Carney n’est pas confronté à une telle situation dans l’économie mondiale d’aujourd’hui, bien au contraire. Ses mesures auront donc tous les inconvénients de celles de Chrétien et il est peu probable qu’elles conduisent à une grande reprise économique.
Contrairement à Carney, Chrétien a également gouverné pendant une période d’hégémonie américaine inégalée. Le fait que le Canada soit abrité sous l’immense parapluie de sécurité américain a permis de maintenir les dépenses militaires à un niveau relativement bas pendant le mandat de Chrétien. De son côté, alors que Chrétien effectuait l’essentiel de ses coupes dans les services sociaux, il a également mis la hache dans les Forces armées canadiennes, notamment en licenciant des milliers de soldats et en fermant des bases. Les dépenses de défense ont en fait diminué pendant le mandat de Chrétien, passant de l’équivalent de 1,9% du PIB en 1993 à 1,1% en 2003.

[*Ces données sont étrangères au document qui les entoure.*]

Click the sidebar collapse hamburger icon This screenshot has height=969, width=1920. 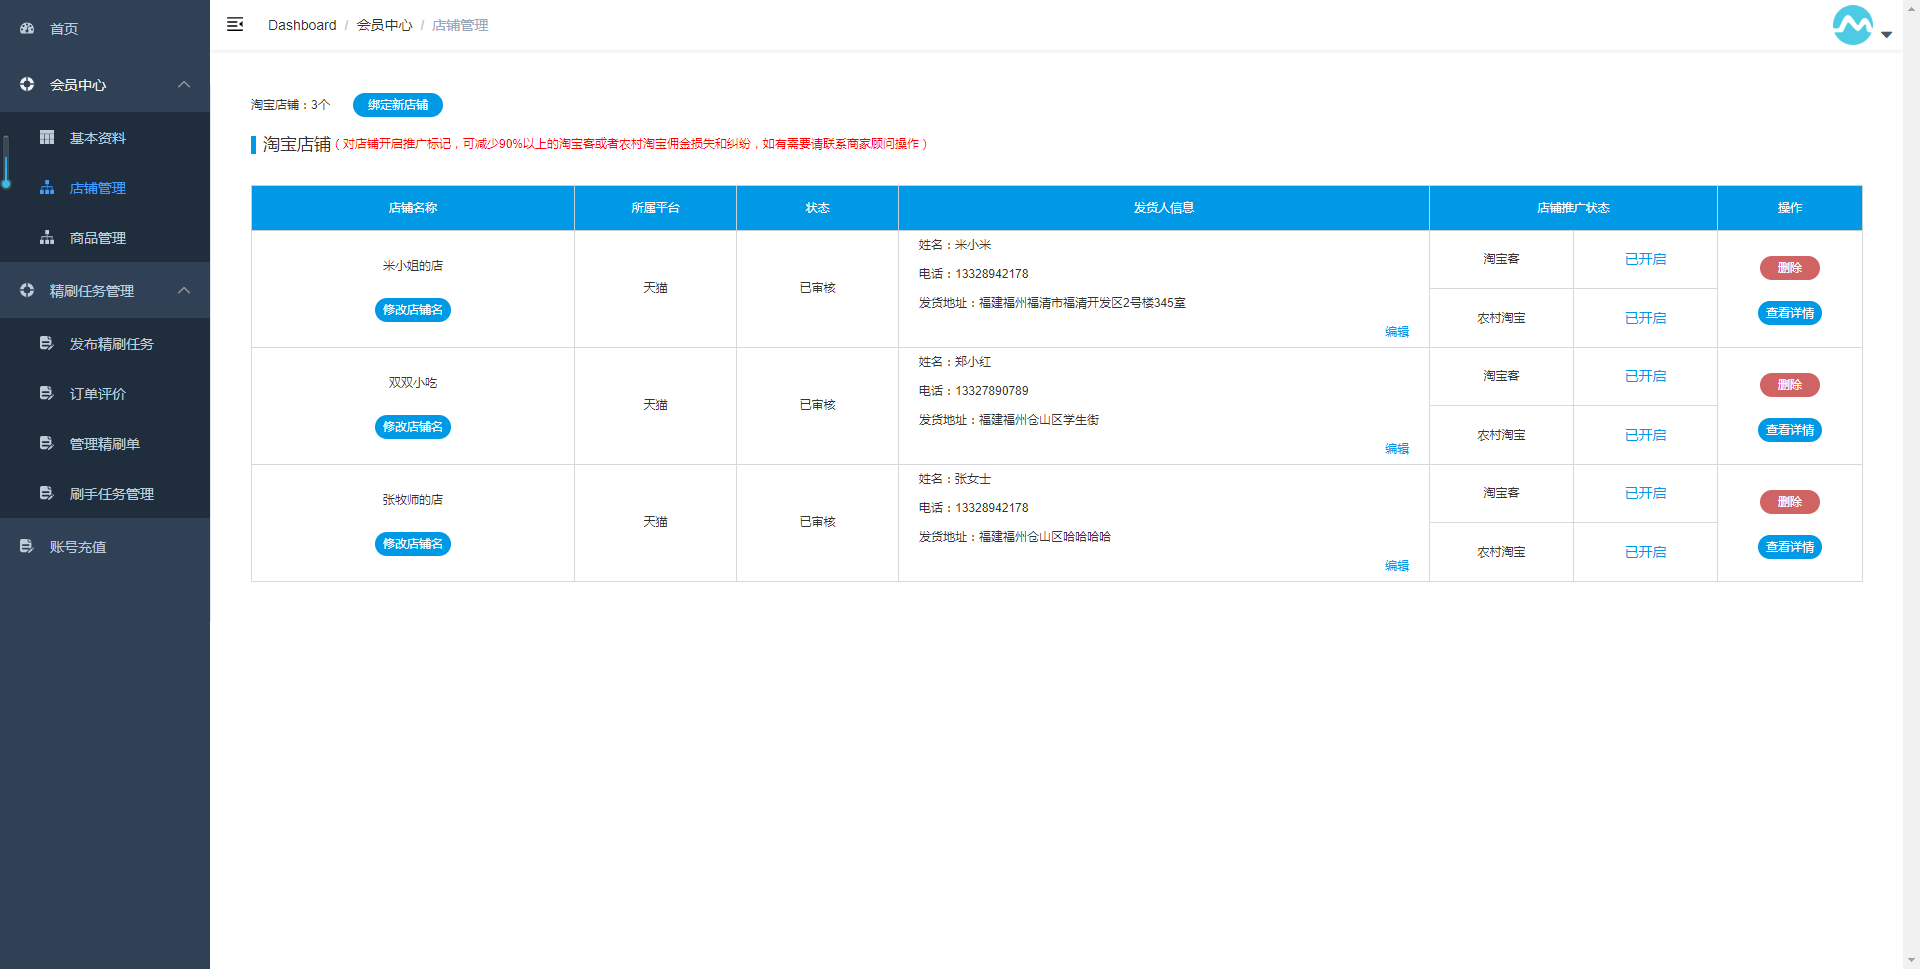[x=235, y=24]
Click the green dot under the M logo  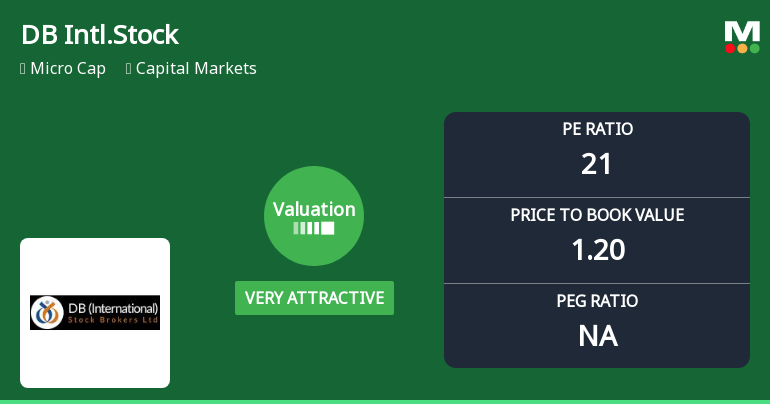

Carney ne dispose pas d’une telle marge de manœuvre. Son engagement à porter les dépenses de défense à 5 % du PIB se traduira par des coupes encore plus importantes dans d’autres domaines et de manière plus concentrée, c’est-à-dire dans les domaines qui touchent le plus le travailleur moyen.
Les mesures d’austérité de Carney seront comme celles de Chrétien avant lui, mais plus profondes, plus soutenues et plus ciblées sur ceux qui peuvent le moins se le permettre. Des coupes d’une telle profondeur signifient qu’aucun programme ne sera trop sacré. Les hôpitaux, les universités, l’assurance-emploi, les prestations de garde d’enfants – tout sera menacé par la hache de l’austérité, à un degré jamais vu depuis plusieurs générations. Les coupes préparées par le gouvernement actuel feront passer celles de Chrétien pour des égratignures.
Dans ces conditions, le soutien populaire de Carney peut rapidement se tarir. Des millions de personnes pourraient tirer des conclusions radicales dans un laps de temps relativement court sur ce qu’il convient de faire pour garantir un mode de vie décent. Il faut s’attendre à des explosions de colère de classe sur de multiples fronts.
Chrétien a passé dix ans au pouvoir et a pu surmonter l’opposition et mettre en œuvre son programme régressif. Il nous appartient de veiller à ce que Carney n’y parvienne pas.